- _Task to carry out_: Lines in the entries below where the word "Expand" shows up should each be copied.

- _Data supplied_:
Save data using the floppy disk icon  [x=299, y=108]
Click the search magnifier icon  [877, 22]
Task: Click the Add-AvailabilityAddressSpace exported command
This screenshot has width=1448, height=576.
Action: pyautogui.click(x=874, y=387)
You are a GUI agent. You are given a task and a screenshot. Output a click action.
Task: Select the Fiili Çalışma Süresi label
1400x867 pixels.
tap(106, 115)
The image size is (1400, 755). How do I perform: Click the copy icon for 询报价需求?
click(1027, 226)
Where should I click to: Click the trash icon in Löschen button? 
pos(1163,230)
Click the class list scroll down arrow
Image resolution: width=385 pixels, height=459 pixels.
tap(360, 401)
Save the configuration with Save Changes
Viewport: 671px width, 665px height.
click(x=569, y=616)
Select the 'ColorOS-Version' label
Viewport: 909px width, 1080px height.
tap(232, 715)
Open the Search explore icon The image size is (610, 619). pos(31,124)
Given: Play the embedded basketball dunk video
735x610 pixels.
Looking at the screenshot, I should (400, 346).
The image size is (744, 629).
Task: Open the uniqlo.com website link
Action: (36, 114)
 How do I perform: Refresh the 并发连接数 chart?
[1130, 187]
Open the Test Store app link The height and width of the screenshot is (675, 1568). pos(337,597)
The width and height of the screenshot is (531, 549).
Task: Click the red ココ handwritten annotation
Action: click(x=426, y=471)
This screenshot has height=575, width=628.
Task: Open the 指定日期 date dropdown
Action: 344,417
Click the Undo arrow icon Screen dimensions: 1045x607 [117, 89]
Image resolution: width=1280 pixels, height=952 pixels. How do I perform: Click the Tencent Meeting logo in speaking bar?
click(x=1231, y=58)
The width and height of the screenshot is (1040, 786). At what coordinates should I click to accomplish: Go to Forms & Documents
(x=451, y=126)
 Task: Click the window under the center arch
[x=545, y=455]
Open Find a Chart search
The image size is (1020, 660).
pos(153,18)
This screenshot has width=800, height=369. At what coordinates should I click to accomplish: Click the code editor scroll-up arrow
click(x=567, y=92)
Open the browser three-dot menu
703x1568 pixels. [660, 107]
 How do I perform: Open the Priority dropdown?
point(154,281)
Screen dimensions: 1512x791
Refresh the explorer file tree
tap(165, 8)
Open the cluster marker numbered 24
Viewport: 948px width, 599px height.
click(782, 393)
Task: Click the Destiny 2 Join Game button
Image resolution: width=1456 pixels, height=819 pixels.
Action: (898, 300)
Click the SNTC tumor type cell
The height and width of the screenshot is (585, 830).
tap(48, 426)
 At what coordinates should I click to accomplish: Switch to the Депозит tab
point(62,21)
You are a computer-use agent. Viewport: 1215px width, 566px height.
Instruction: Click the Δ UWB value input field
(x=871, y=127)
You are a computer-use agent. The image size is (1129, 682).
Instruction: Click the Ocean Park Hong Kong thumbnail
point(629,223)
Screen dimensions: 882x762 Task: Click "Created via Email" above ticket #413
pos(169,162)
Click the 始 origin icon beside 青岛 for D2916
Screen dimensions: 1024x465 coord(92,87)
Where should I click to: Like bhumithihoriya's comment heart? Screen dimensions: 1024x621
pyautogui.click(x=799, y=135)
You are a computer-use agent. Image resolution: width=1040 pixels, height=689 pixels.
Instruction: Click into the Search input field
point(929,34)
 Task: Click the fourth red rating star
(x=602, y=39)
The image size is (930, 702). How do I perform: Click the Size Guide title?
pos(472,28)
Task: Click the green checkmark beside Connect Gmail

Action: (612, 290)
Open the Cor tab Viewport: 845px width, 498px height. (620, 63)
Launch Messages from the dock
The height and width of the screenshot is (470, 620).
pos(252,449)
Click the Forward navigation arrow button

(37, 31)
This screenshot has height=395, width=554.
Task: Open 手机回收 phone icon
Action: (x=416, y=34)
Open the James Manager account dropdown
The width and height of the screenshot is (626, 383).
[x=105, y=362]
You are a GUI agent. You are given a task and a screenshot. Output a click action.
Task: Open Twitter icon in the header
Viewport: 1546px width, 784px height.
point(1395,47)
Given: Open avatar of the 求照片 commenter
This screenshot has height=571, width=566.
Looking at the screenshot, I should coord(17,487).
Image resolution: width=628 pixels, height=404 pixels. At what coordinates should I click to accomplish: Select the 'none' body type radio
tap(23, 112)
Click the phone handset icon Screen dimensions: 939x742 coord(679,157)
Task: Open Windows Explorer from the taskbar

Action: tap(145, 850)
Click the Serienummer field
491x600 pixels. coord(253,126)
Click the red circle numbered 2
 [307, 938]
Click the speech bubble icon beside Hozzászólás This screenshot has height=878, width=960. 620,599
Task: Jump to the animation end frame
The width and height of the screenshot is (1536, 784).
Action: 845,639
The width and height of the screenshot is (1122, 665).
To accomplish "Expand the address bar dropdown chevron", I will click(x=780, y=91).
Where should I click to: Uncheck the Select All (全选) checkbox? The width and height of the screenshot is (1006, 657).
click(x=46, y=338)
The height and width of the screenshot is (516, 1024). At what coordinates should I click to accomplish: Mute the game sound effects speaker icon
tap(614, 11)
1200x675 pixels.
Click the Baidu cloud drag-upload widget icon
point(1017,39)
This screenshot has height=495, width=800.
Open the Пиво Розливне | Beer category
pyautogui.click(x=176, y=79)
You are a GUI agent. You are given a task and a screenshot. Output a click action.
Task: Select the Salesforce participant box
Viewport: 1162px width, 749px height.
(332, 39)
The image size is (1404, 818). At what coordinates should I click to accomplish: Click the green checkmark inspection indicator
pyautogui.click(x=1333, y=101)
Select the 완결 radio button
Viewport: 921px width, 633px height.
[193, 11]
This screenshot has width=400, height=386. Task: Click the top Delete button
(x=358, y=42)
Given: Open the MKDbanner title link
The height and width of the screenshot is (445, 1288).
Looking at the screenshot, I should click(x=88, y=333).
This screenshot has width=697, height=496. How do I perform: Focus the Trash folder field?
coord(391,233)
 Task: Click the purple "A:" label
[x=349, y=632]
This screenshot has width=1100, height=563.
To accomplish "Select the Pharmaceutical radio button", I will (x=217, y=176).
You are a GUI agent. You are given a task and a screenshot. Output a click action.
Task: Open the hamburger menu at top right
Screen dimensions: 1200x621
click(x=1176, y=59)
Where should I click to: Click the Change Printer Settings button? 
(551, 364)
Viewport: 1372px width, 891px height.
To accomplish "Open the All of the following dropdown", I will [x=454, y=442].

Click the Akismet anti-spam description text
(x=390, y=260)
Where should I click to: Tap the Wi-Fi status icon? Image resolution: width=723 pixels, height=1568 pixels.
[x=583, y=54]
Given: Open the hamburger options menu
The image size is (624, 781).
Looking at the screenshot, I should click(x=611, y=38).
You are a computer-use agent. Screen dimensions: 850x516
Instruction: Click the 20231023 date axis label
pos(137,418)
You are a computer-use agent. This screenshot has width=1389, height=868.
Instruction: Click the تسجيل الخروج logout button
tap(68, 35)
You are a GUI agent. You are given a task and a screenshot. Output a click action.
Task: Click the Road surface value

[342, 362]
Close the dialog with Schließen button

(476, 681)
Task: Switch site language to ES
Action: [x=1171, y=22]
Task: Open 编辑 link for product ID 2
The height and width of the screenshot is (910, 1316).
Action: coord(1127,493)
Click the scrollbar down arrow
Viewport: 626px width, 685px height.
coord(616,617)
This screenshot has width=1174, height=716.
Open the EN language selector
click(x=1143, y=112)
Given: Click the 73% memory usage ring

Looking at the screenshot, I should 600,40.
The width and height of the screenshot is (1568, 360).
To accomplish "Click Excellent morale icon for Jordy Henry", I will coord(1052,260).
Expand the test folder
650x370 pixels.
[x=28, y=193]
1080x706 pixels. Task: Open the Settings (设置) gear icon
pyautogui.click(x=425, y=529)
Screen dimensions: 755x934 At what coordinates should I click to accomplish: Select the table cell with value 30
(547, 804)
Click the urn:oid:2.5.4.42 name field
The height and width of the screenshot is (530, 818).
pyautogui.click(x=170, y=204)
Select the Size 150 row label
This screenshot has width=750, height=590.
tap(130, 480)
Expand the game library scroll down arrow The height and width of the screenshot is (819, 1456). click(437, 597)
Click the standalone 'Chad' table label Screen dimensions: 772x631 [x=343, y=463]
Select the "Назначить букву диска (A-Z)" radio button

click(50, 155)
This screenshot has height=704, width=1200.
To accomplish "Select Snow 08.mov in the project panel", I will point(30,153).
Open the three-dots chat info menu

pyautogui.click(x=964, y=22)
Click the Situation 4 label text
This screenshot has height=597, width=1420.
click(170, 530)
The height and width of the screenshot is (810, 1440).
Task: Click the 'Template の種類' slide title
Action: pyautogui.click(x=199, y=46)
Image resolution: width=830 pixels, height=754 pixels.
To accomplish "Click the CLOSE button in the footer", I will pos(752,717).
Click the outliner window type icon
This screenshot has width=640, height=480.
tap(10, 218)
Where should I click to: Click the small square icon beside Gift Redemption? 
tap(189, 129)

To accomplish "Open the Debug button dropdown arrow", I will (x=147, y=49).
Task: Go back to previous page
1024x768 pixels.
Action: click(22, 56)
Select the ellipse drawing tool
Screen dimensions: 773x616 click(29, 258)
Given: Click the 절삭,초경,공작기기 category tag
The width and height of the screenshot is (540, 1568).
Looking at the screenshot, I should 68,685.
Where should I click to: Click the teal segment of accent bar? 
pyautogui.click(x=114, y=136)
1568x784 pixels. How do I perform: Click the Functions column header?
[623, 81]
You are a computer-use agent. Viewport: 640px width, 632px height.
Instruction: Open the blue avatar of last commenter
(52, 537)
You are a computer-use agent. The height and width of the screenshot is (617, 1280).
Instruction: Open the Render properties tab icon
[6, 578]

- _Answer_:
To accomplish "Expand the address bar dropdown chevron", I will click(x=780, y=91).
Expand the test folder
Expand the game library scroll down arrow The height and width of the screenshot is (819, 1456). click(437, 597)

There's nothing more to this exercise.